WORK REQUIRED>
Every record below is to be copied exactly, with its images omitted.

DATA SHOWN>
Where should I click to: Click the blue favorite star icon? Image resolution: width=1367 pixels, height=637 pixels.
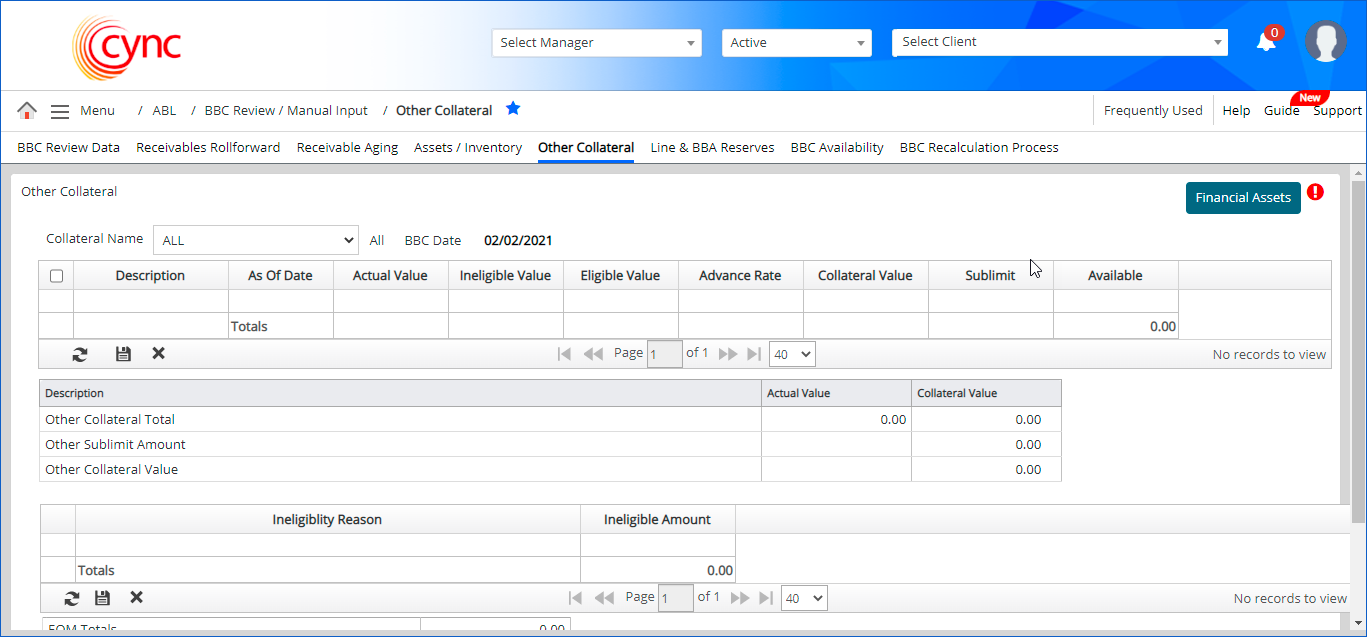click(x=513, y=109)
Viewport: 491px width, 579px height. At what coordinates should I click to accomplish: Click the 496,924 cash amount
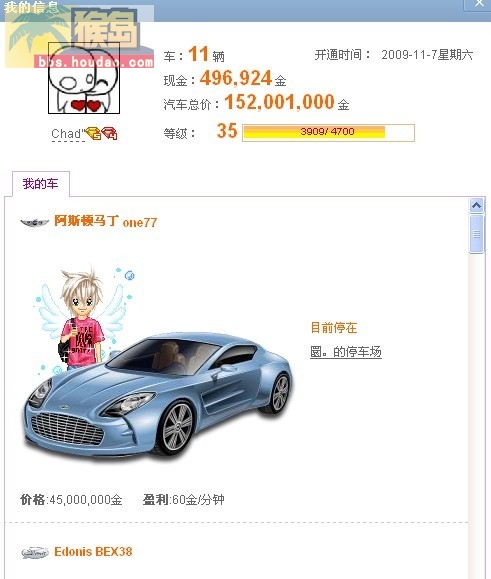(236, 78)
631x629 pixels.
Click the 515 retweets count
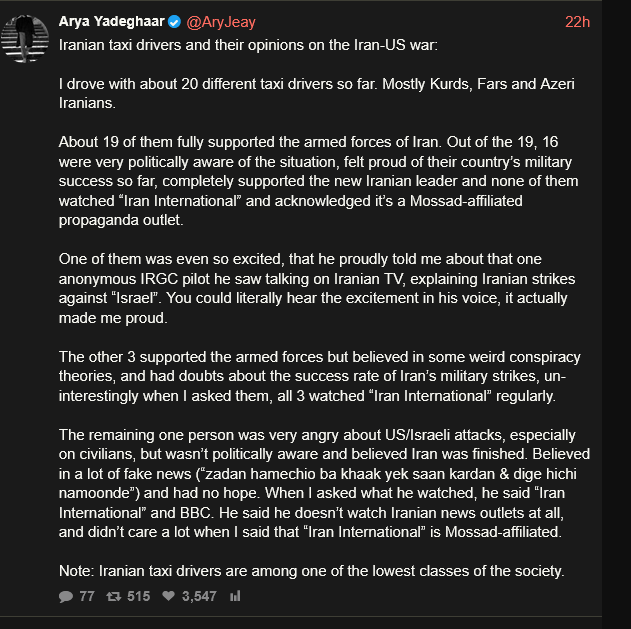(138, 596)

RESPONSE AREA>
Where should I click to: Click the blue favorite star icon? Image resolution: width=1367 pixels, height=637 pixels.
click(x=513, y=109)
Viewport: 491px width, 579px height. At what coordinates should I click to accomplish: Click the 496,924 cash amount
(236, 78)
631x629 pixels.
Click the 515 retweets count
(138, 596)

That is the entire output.